▶ BACAAN
________________________

Bila benar anak terlihat berbakat, beri arahan lebih intensif seperti memasukkan anak ke sanggar yang tepat. Pilih lembaga yang sifatnya tidak mengajari hal-hal baku yang mesti ditaati, melainkan hanya bertindak sebagai pengarah. "Tanpa segala bentuk pengekangan, bakat anak yang besar, bisa tumbuh optimal sedari kecil."
Yang tak boleh dilupakan, saat memilih kegiatan, libatkan anak. "Jangan cuma orang tuanya yang ngotot. Anak harus ditanyai juga, apakah ia mau masuk sanggar. Bagaimanapun orang tua tetap harus memberi kebebasan pada anaknya untuk tetap bisa bermain. Kalau ternyata di sanggar itu bakatnya tak tumbuh atau berkembang, "lakukan penilaian kembali. Indikasinya, anak terlihat bosan, ogah-ogahan, atau minta berhenti. Cermati penyebabnya, apakah karena memang tak berminat, tak suka cara mengajar pembimbingnya, atau kondisi sanggar itu tidak kondusif."

________________________

▶ BAGIAN DATA

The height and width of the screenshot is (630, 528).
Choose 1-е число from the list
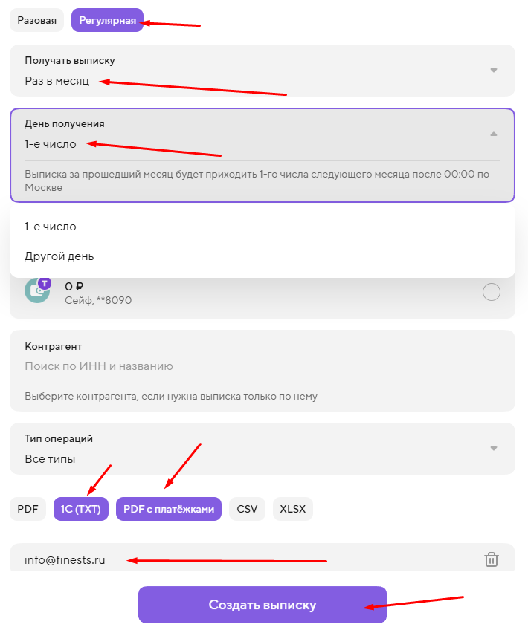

________________________

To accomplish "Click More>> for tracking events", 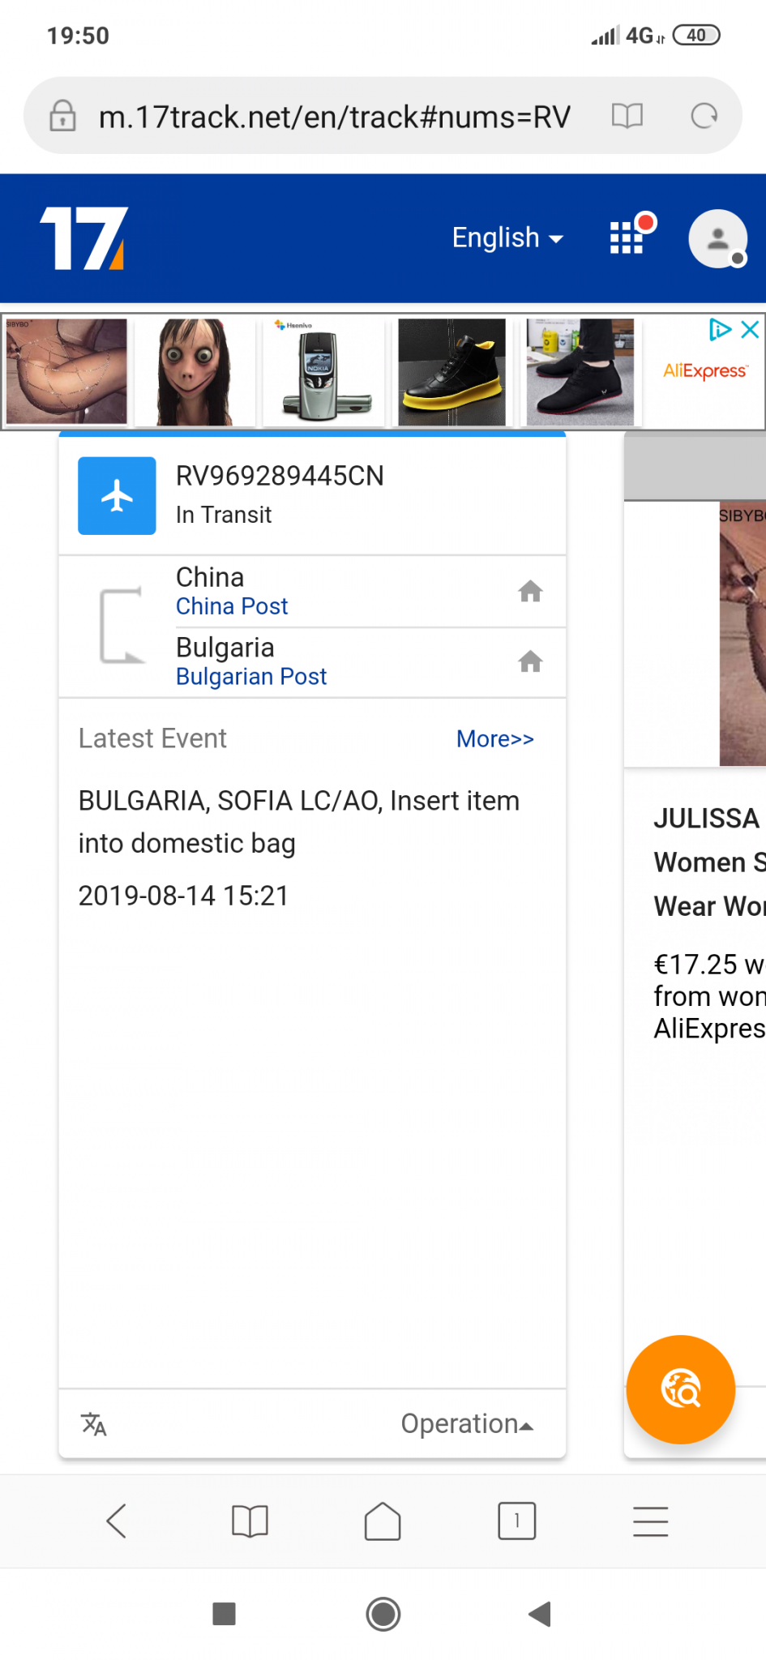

________________________

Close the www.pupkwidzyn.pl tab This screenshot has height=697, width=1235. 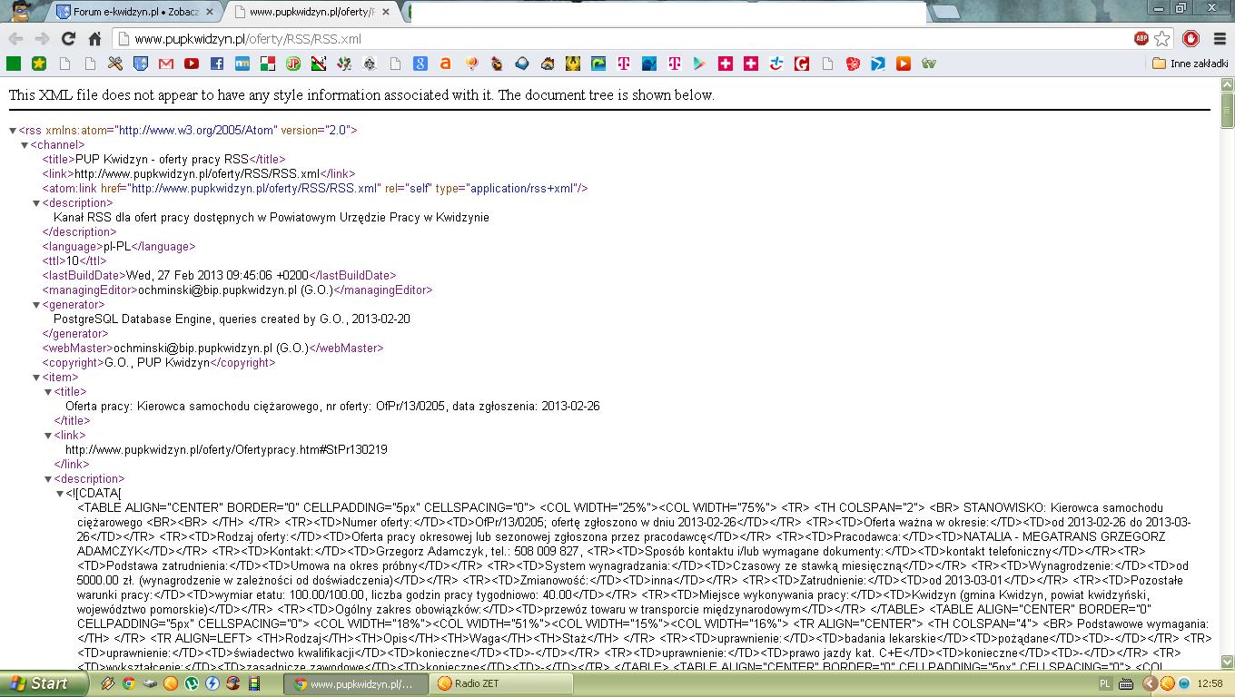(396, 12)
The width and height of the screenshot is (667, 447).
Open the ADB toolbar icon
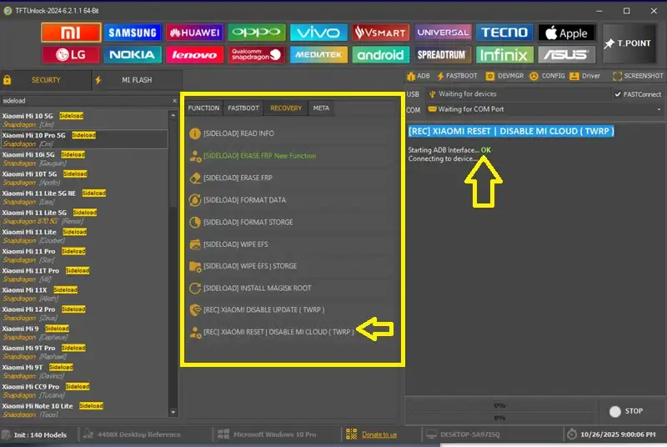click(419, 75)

________________________

▶ TUGAS A
Dalam bacaan tentang bakat anak, apa saja tanda bahwa bakat anak tidak tumbuh di sanggar?
▶ TUGAS B
Tolong lanjutkan bacaan tentang bakat anak mulai setelah kalimat terakhirnya.
Materi tersebut tidak ada hubungannya dengan bacaan.

▶ JAWABAN A
Anak terlihat bosan, ogah-ogahan, atau minta berhenti.

▶ JAWABAN B
TAK MANUSIAWI
Anak, kata Vitriani, mungkin saja memiliki 2 atau 3 bakat sekaligus. Misalnya, jago gambar dan hitung-menghitung. Bila keduanya sama-sama terstimulasi dengan baik dan ia berminat menjadi seorang arsitek, umpamanya, tak sulit baginya merancang sebuah bangunan unik dan orisinal dengan hitungan berbagai ukuran dan bentuk bagian-bagiannya.
Namun, jika kondisi terbatas sehingga kedua bakat tadi tak bisa didukung semua, pilih yang jadi keunggulan anak. "Bukan berarti bakat atau minat anak dipasung, melainkan agar nantinya lebih terfokus pada salah satu. Ini jauh lebih baik ketimbang semua bakatnya tak berkembang maksimal."
Yang patut diingat, hindari pemaksaan dalam bentuk apa pun. "Gara-gara pengen anaknya jadi dokter, orang tua memaksakan kehendaknya sementara si anak justru berbakat di bidang seni. Bisa saja, usaha orang tua berhasil, namun dikhawatirkan tak optimal. Misalnya, anak jadi tak peka akan kebutuhan dan kondisi pasien, saat ia jadi dokter kelak."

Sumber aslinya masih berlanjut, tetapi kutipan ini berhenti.